DATASET CONTENT:
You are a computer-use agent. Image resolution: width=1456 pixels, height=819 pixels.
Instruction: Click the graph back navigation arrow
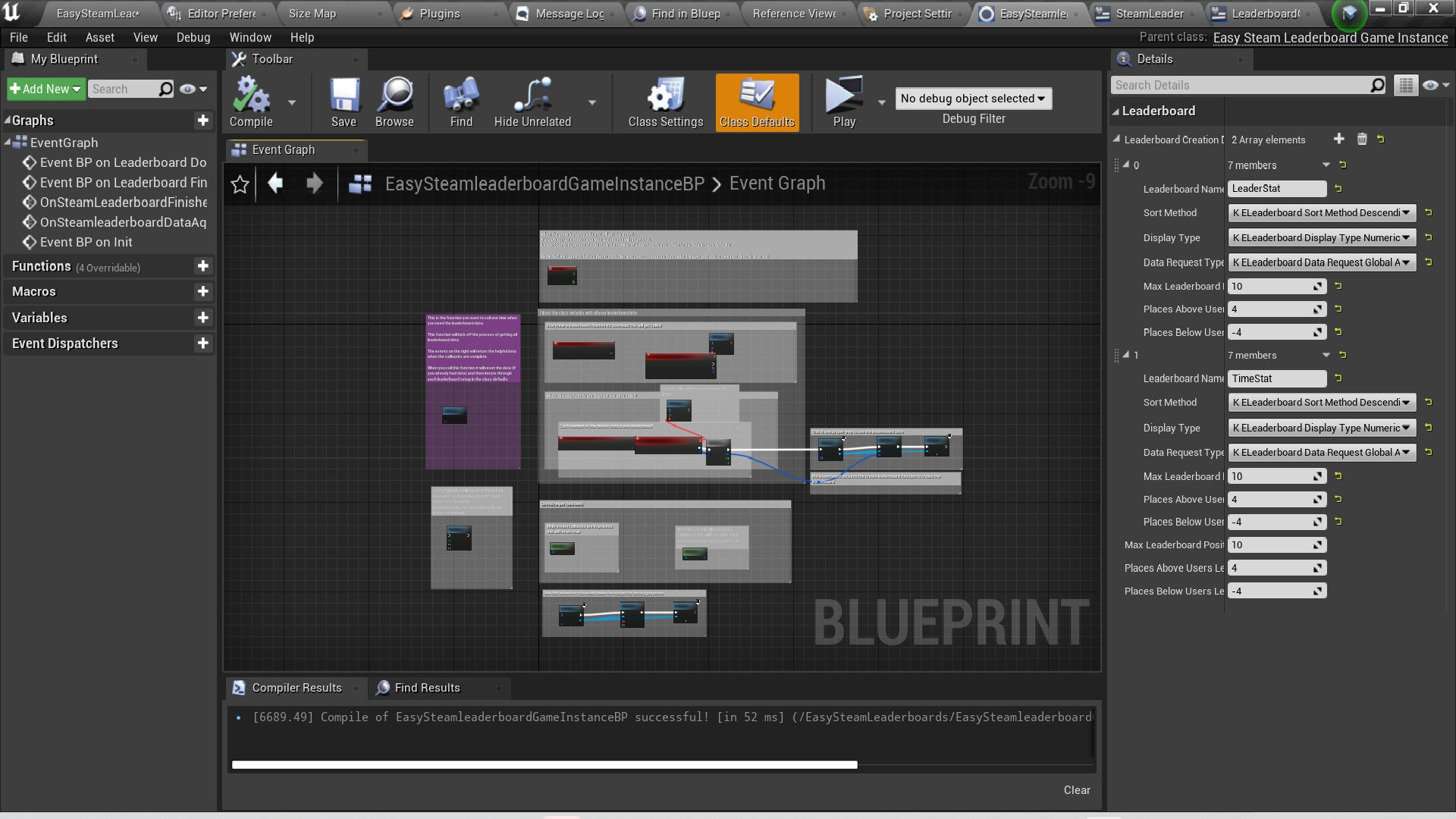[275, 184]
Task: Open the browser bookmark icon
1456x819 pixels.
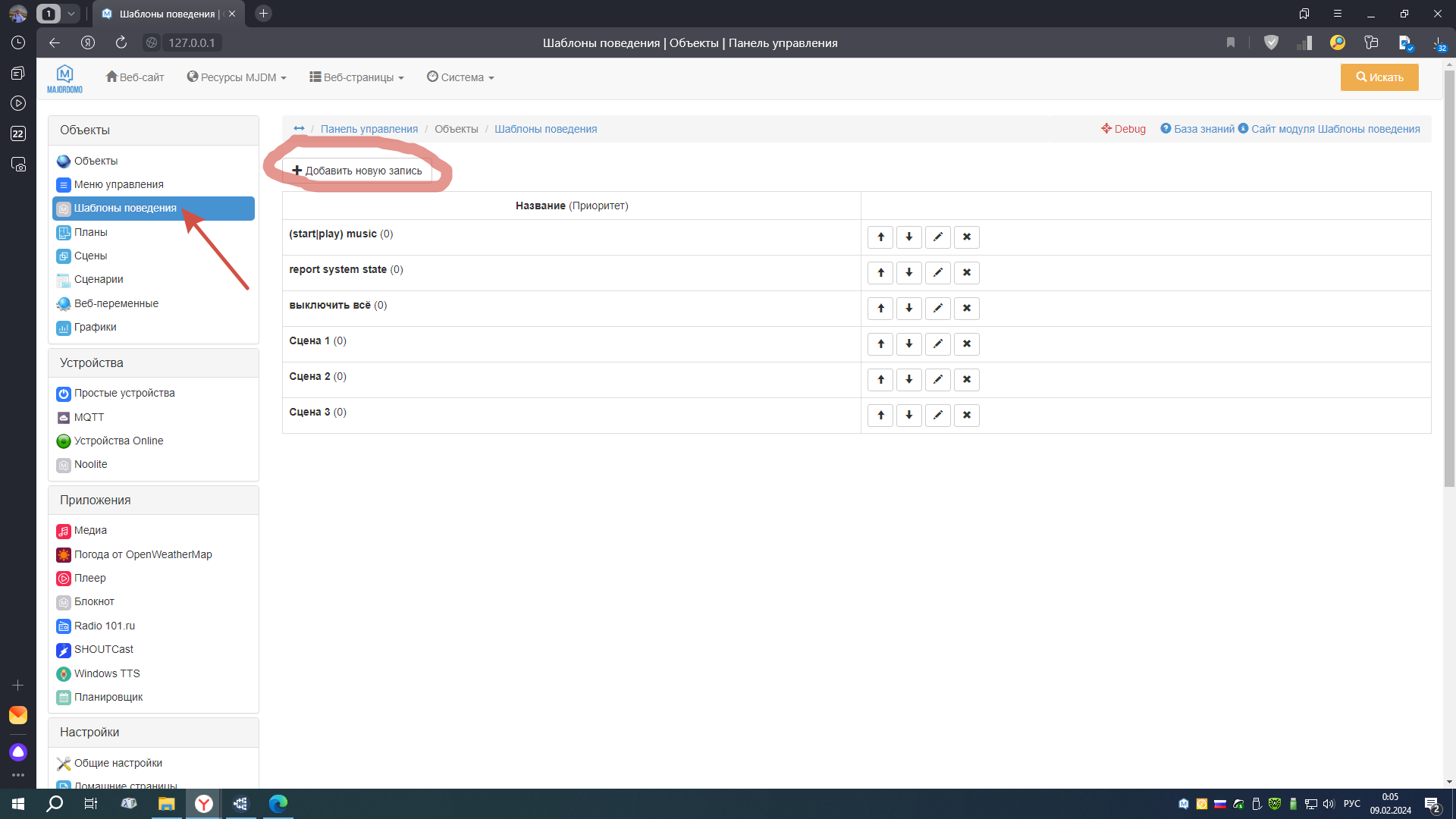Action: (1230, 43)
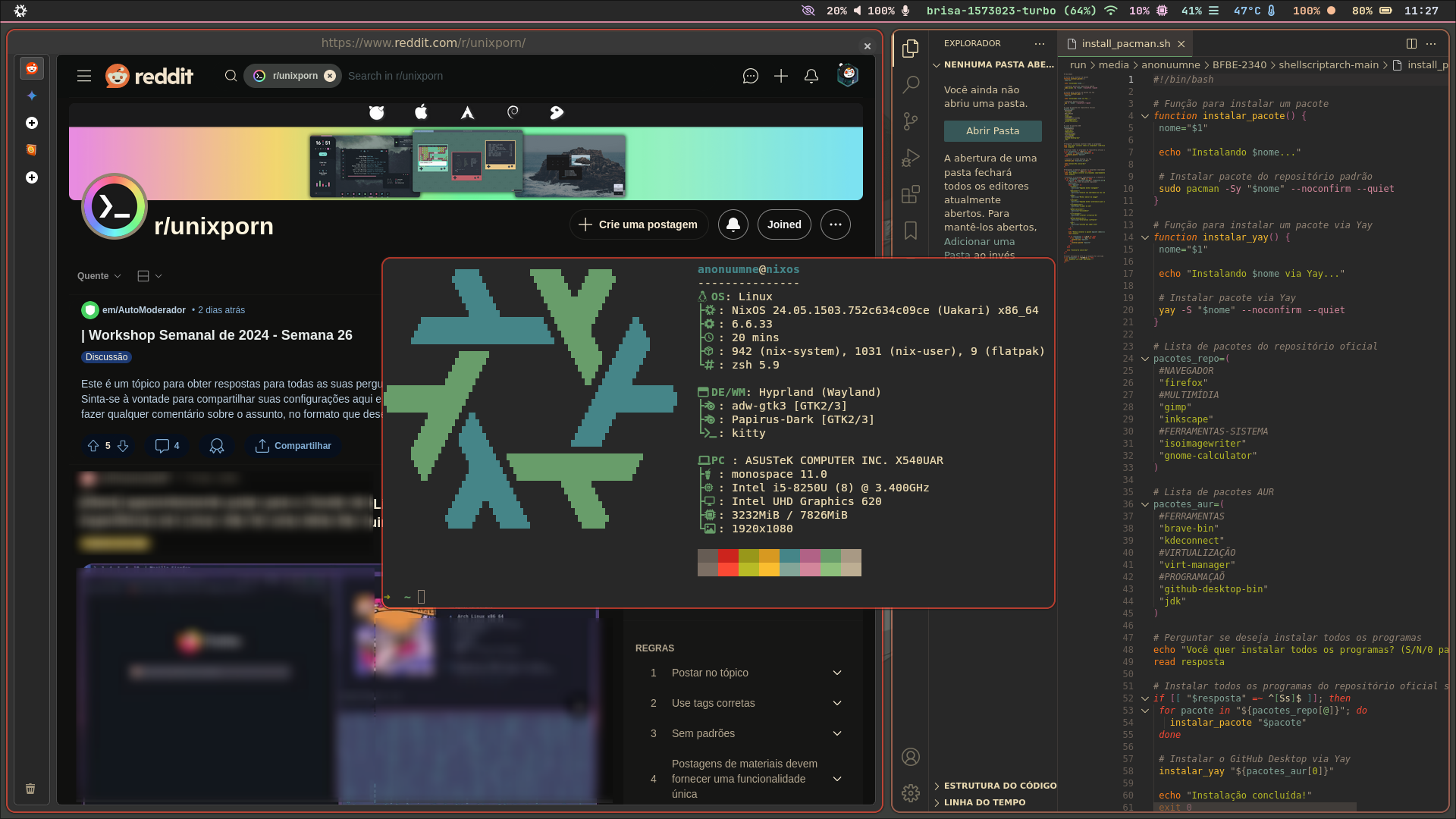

...

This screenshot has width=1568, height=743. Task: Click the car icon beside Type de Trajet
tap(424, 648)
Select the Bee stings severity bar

EXERCISE:
Please return only the lines above, starting at the line that has "This screenshot has" and ending at the line that has "Select the Bee stings severity bar", keeping both and leaving each one unchanged.

REPLY:
This screenshot has width=1568, height=743. Task: Click the car icon beside Type de Trajet
tap(424, 648)
Select the Bee stings severity bar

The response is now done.